Exercise: Reproduce the passage of the editors' letter from "Meanwhile, Russia seems" to "Human Rights Watch.", word for word.

Extract:

----

Letter From the Editors
Vladislav Inozemtsev this week expresses a grim assessment of Russia’s role in the modern world: “With its drift toward political insanity, Russia has discredited the idea of multipolarity as effectively as it discredited the ideas of socialism, liberalism and modernization over the last century.” Inozemtsev posits that instead of becoming multipolar, the world has formed a new bipolar configuration: the West vs. China. An extravagant claim, perhaps, but it may be supported by the latest Washington-Beijing “spy game,” in which the US government has charged two Chinese citizens with opening and operating an “illegal overseas police station” of China’s Ministry of Public Security in an office building in Manhattan’s Chinatown.
Meanwhile, Russia seems to be busy playing spy games against its own people. An event that strikes us as symbolic of the current domestic climate happened April 16 in the heart of Russia’s capital, when the Sakharov Center for human rights officially closed down, pursuant to an eviction order from Moscow City Hall. This decision was the latest in a series of crackdowns on rights groups, including Memorial, the SOVA Center and the Moscow Helsinki Group, not to mention the local offices of Amnesty International and Human Rights Watch.
Freedom of speech has become an especially scarce commodity since the start of the war in Ukraine, as we can see from the torrent of legislation that has been flowing through the Russian parliament. The most visible consequences are the harsh punishments meted out to journalists like Ilya Yashin and Vladimir Kara-Murza for “spreading fake news” about the war. A more subtle, but equally telling case is the new Law on Citizenship of the Russian Federation, which states that naturalized Russian citizens can lose their status if they commit any of dozens of crimes, including “threatening Russia’s national security.” According to Nezavisimaya gazeta, State Duma speaker Vyacheslav Volodin sternly shut down debate over whether the proposed legislation was constitutional.

----

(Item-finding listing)

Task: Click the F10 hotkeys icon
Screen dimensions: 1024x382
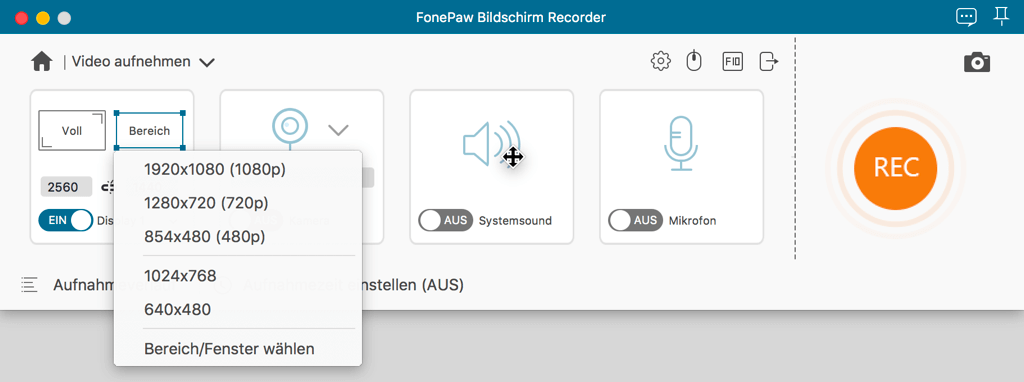Action: tap(733, 61)
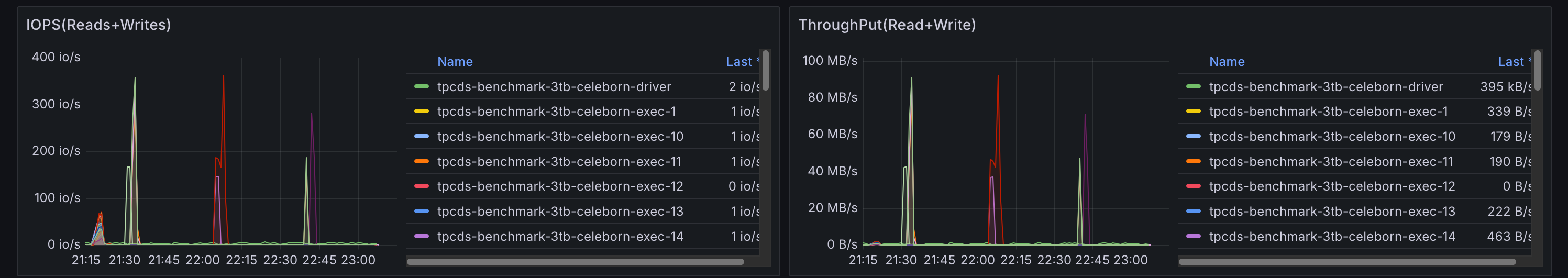
Task: Toggle celeborn-exec-13 series in IOPS legend
Action: (x=560, y=212)
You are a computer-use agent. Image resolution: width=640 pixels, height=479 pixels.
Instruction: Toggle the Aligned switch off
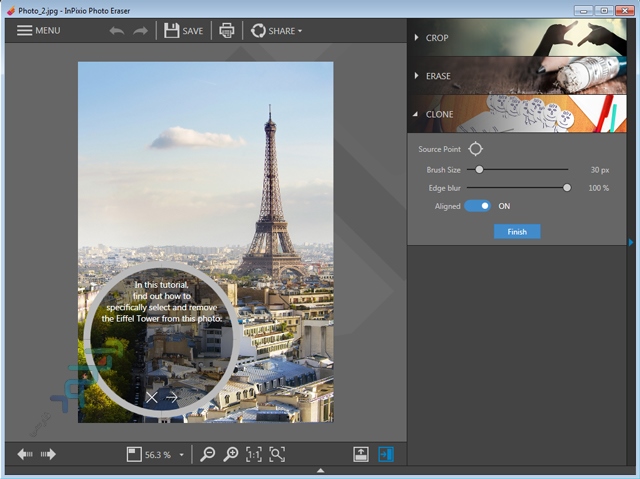click(x=478, y=206)
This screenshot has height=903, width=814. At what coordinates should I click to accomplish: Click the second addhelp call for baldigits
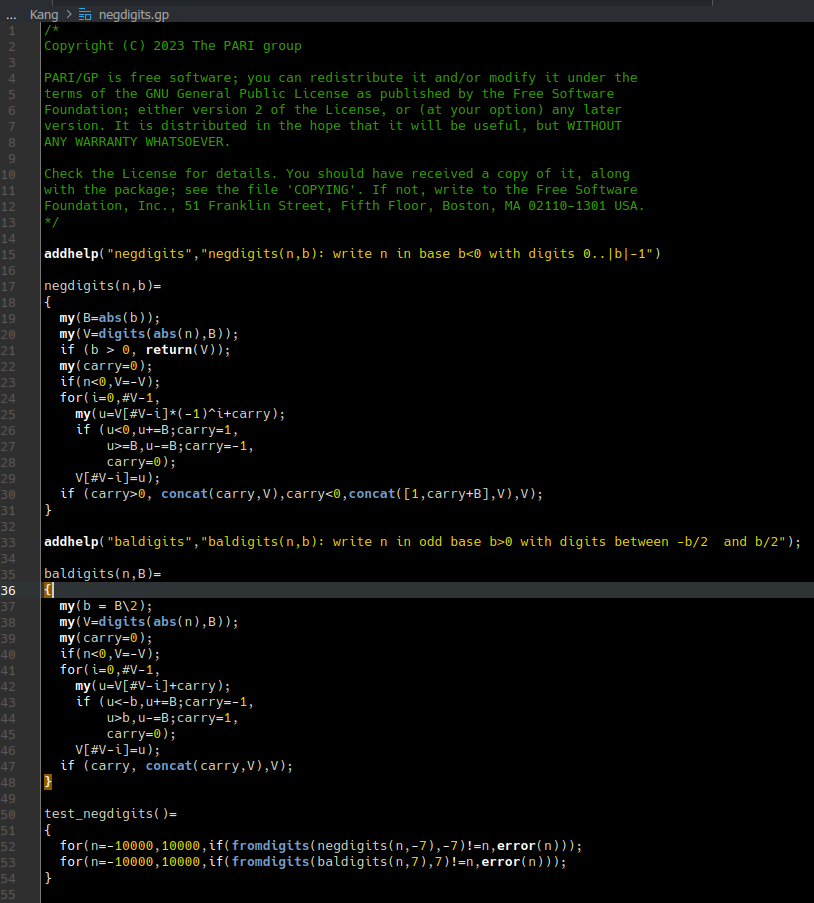[x=72, y=542]
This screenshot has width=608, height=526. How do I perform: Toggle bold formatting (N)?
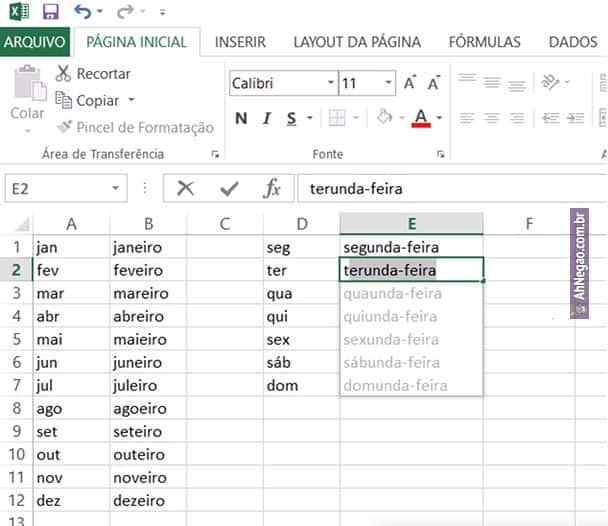(241, 119)
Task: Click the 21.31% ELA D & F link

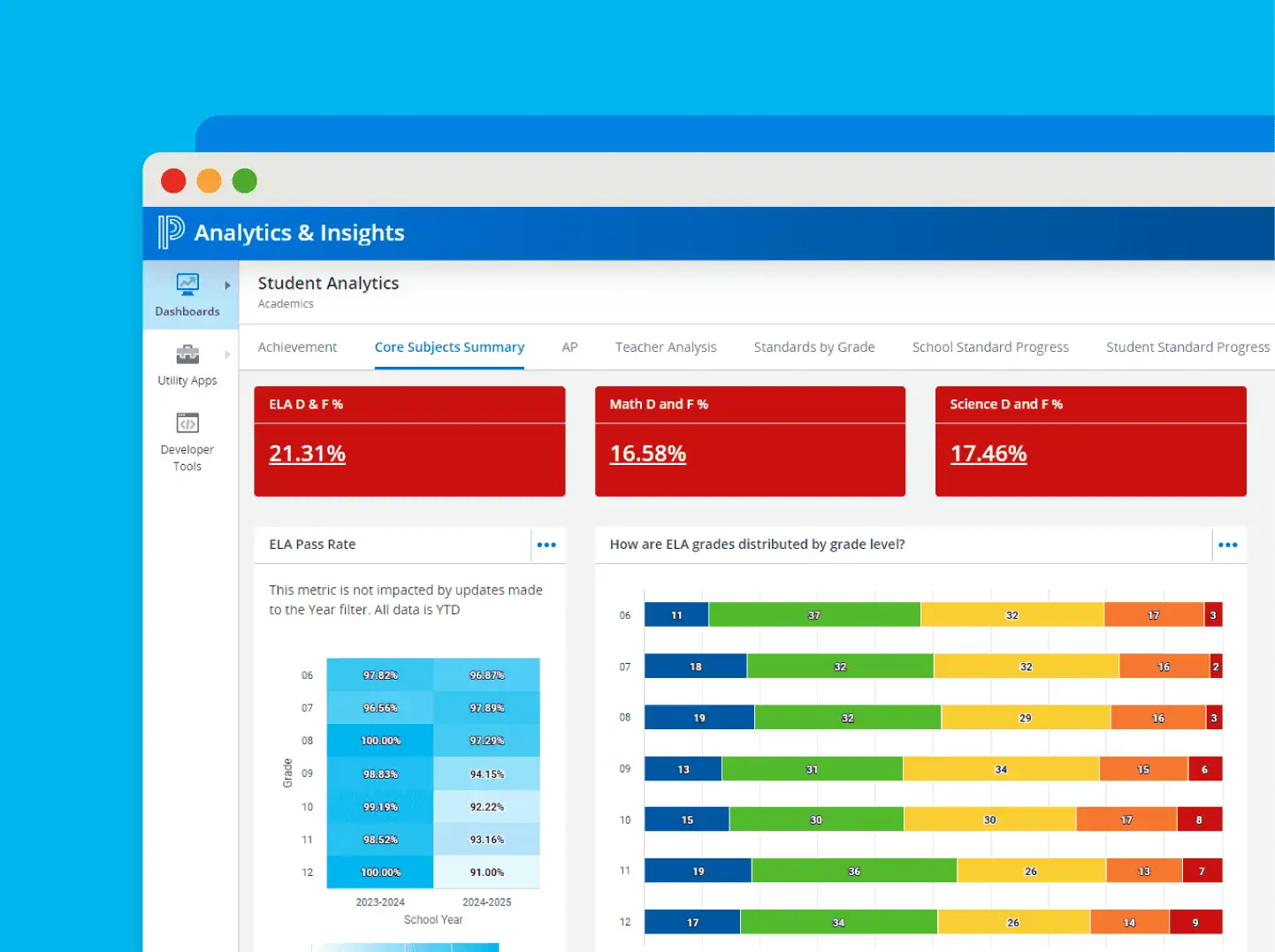Action: (x=307, y=453)
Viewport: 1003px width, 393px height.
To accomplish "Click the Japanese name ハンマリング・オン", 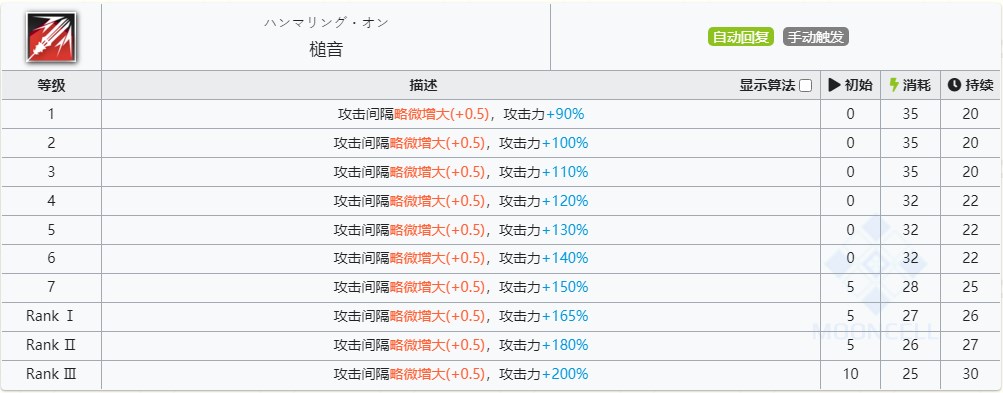I will 326,22.
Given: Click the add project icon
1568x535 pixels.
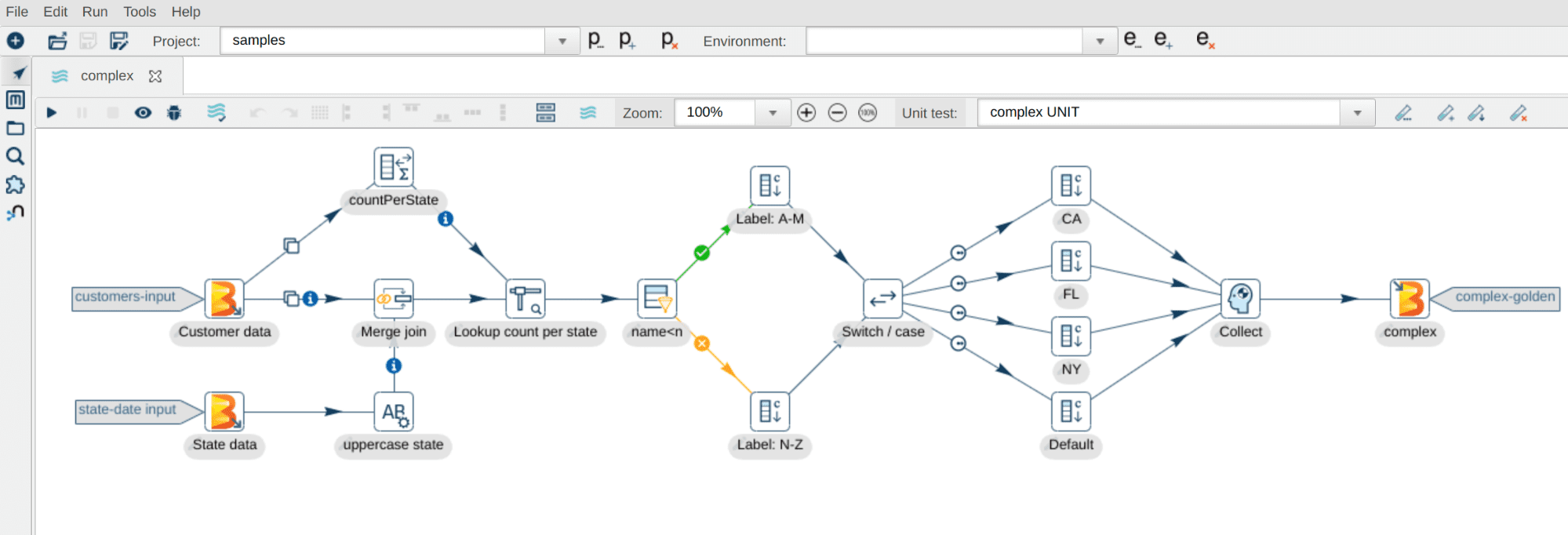Looking at the screenshot, I should coord(627,41).
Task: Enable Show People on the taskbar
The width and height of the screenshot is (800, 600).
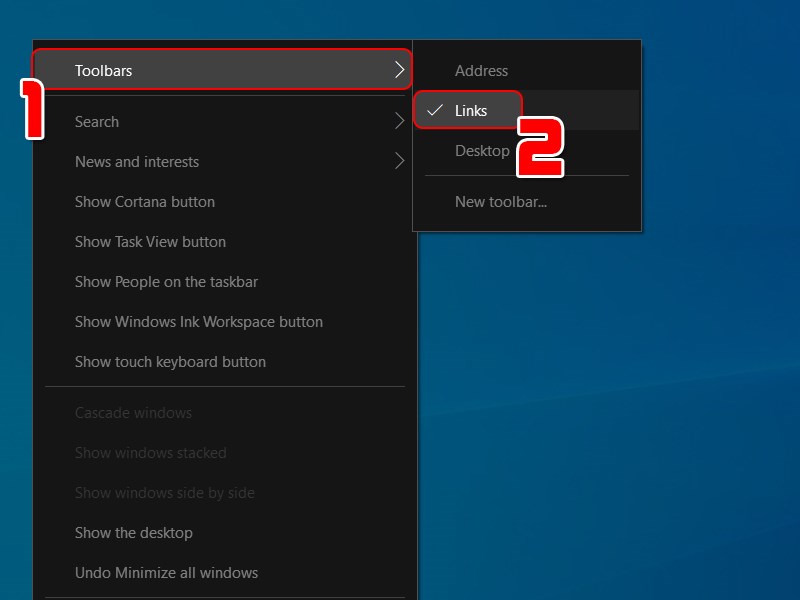Action: [x=166, y=282]
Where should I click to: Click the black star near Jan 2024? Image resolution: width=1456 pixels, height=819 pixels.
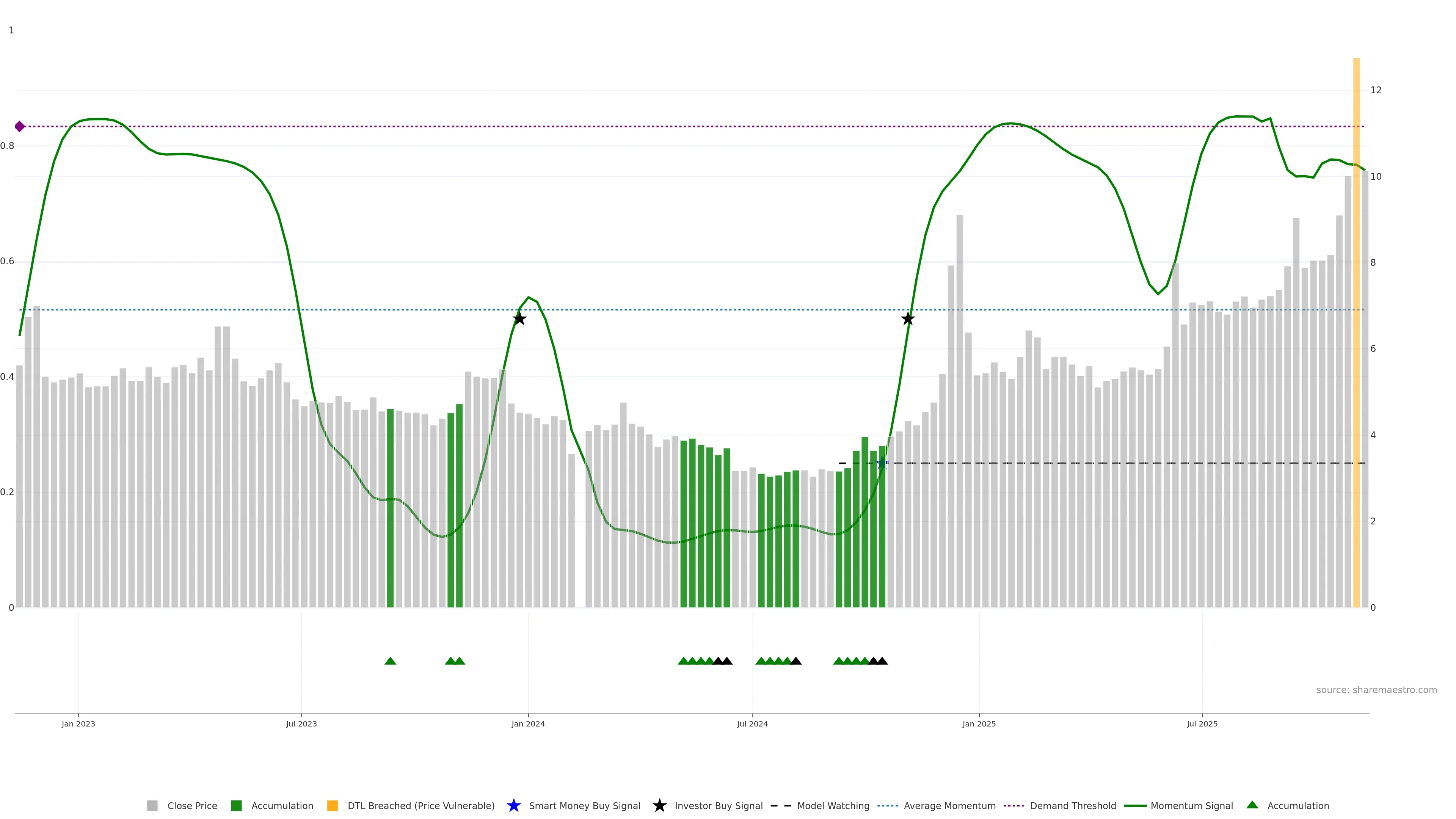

----

Solution for this exercise:
Meanwhile, Russia seems to be busy playing spy games against its own people. An event that strikes us as symbolic of the current domestic climate happened April 16 in the heart of Russia’s capital, when the Sakharov Center for human rights officially closed down, pursuant to an eviction order from Moscow City Hall. This decision was the latest in a series of crackdowns on rights groups, including Memorial, the SOVA Center and the Moscow Helsinki Group, not to mention the local offices of Amnesty International and Human Rights Watch.